U.S. Senators Elizabeth Warren and Jack Reed, along with members of the Senate Committee on Banking, Housing, and Urban Affairs, have sent a letter to U.S. Department of Housing & Urban Development (HUD) Secretary Marcia L. Fudge calling on HUD to preserve homeownership affordability for American families as Wall Street firms expand their activity in the housing market. The lawmakers are calling on HUD to stem the flow of single-family homes to institutional investors and to answer a series of questions about its efforts to level the playing field between families and large investors.

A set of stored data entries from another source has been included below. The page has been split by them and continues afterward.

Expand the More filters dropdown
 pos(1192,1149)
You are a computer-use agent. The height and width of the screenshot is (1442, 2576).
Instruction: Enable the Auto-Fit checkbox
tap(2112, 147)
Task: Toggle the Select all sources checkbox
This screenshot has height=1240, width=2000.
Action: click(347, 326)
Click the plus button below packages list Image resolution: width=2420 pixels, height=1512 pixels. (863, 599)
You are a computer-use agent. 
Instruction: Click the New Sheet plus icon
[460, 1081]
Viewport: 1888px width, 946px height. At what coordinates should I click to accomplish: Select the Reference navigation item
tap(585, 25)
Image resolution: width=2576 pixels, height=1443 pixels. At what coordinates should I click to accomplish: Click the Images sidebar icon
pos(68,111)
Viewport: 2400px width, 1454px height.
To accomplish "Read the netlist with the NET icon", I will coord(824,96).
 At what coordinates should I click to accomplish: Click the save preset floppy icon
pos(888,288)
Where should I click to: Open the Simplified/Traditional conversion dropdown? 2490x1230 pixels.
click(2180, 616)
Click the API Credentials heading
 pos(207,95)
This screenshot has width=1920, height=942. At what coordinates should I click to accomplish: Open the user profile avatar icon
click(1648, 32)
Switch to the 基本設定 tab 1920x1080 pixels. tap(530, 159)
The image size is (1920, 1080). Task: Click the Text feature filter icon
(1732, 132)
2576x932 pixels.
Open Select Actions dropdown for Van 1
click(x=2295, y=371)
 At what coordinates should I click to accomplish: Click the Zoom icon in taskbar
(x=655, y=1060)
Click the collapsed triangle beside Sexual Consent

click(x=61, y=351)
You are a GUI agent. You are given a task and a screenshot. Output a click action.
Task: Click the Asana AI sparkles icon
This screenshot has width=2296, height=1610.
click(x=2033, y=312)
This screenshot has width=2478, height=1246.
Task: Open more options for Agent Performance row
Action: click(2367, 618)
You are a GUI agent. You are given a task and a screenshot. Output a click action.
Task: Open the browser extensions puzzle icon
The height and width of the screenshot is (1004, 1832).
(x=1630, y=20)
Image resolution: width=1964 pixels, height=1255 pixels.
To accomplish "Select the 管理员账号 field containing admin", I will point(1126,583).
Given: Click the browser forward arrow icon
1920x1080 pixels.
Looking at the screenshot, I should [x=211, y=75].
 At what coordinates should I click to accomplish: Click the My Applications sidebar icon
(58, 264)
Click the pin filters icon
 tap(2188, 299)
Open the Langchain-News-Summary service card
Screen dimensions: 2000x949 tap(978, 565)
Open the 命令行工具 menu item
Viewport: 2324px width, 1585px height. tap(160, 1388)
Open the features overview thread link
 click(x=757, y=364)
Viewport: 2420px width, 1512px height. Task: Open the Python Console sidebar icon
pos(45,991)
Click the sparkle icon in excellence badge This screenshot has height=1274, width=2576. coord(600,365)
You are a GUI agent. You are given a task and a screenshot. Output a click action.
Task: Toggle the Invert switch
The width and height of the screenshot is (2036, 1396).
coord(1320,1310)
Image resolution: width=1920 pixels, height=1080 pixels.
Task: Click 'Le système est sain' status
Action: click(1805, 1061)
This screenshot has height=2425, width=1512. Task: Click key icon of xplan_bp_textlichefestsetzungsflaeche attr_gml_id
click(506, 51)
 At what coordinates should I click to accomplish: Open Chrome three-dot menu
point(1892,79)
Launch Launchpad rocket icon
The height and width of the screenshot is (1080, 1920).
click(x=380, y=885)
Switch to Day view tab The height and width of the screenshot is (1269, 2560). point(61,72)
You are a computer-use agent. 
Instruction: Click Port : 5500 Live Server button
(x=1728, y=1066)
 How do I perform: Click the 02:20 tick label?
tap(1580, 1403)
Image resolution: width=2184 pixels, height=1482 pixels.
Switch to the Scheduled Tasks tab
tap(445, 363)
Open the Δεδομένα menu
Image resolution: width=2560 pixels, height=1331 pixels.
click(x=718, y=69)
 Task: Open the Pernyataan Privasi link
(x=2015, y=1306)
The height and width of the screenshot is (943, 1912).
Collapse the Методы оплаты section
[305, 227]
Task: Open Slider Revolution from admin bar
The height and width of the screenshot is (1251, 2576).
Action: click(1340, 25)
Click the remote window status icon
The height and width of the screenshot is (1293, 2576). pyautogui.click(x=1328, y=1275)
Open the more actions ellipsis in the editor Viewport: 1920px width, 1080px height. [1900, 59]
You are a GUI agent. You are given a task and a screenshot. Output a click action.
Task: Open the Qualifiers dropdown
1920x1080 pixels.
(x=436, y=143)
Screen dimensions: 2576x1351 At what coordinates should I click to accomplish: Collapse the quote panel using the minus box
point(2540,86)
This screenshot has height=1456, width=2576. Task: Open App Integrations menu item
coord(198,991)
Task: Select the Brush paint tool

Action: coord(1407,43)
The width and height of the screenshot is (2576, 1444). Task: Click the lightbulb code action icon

“It is troubling that a significant–and growing–portion of our country’s starter homes are being purchased not by families who want to live in them, but by speculators who want to use them to generate financial returns for their investors,” said the letter. “While these trends are alarming, they are not surprising. Indeed, large investors benefit from a number of advantages that allow them to outcompete first-time homebuyers.”
The letter, signed by Senators Warren and Reed, cites Redfin data from Q4 of 2021 which found that investors bought 18.4% of the U.S. homes that were purchased in the fourth quarter, a record high. This total marked a near 44% increase year-over-year, with the greatest activity found in mid- and low-priced communities.
That same Redfin analysis found that real estate investors bought approximately 80,000 U.S. homes worth a total of $50 billion in Q4 of 2022, up significantly year-over-year.
The letter relayed three specific advantages that large investors have over the average homebuyer, including:
- The fact that large investors have access to cheap capital, which allows them to make more competitive all-cash offers, and improve their chances of beating out an offer from a first-time buyer.
- Large investors can take on more risk than families to win bidding wars. Institutions routinely waive contingencies like home inspections, financing, and appraisals that are designed to protect homebuyers.
- Investors can purchase homes via bulk sales. The letter cited that sellers are typically iBuyers, and although most iBuyer sales are still to families, an increasing share have been sold in bulk to investors. According to data from Zillow, in 2021, iBuyers sold 20% of inventory to investors, representing a 150% increase over two years.
The senators’ joint letter also commented on how institutional investors were dipping into the nation’s housing supply.
“Large Wall Street-backed firms now own between 400,000 and 600,000 homes,” said the letter. “While that may represent a relatively small share of our country’s housing stock, this figure is too high at a time when single-family homes available for sale are at their lowest level in 40 years.”